159 años de la fundación de los Combonianos
San Daniel Comboni, nacido en Limone sul Garda (Brescia) el 15 de marzo de 1831, se inicia en el ideal misionero en el Instituto de Don Nicola Mazza en Verona, donde en 1849 consagra su vida a la evangelización de África.
Ordenado sacerdote en 1854, tres años más tarde parte hacia África. Confiando en que los propios africanos se convertirían en protagonistas de su evangelización, pone en marcha un proyecto (Plan de 1864) cuyo objetivo es «salvar África con África».
Fiel a su lema «O Nigrizia o muerte», a pesar de las dificultades, prosigue con su proyecto, fundando el 1 de junio de 1867 el Instituto para las Misiones de la Nigrizia (hoy los Misioneros Combonianos) y el 1 de enero de 1872 el de las Pías Madres de la Nigrizia (Hermanas Misioneras Combonianas).
Voz profética, anuncia a la Iglesia, especialmente en Europa, que ha llegado la hora de la salvación de los pueblos de África. No duda por ello en presentarse, él, un simple sacerdote, ante el Concilio Vaticano I para pedir a los obispos que cada Iglesia local se implique en la conversión de África (Postulatum 1870).

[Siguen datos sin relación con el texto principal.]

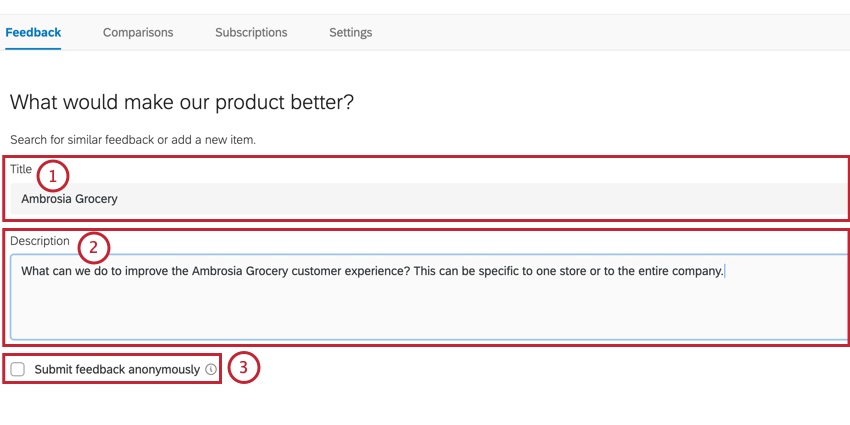Click the 'Ambrosia Grocery' title text

69,199
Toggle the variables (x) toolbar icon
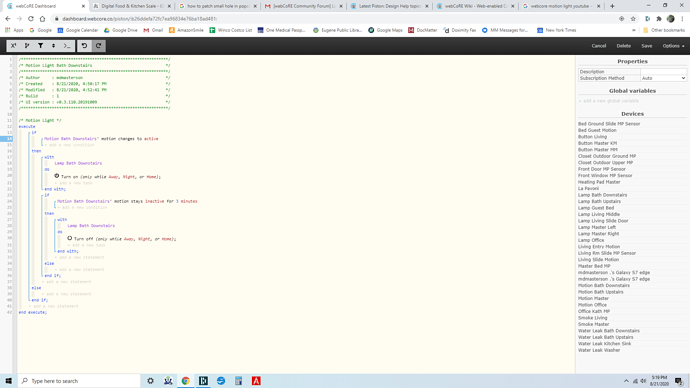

En 1877 es consagrado obispo de África Central. Dedicó todas sus energías a los africanos y luchó por la abolición de la esclavitud. Murió en Jartum (Sudán), abatido por las fatigas y las cruces, en la tarde del 10 de octubre de 1881.
En San Pedro, en Roma, Juan Pablo II lo proclamó beato el 17 de marzo de 1996 y santo el 5 de octubre de 2003. Fruto del carisma comboniano nacieron el Instituto Secular de las Misioneras Combonianas (1969) y, en 1991, los Misioneros Laicos Combonianos.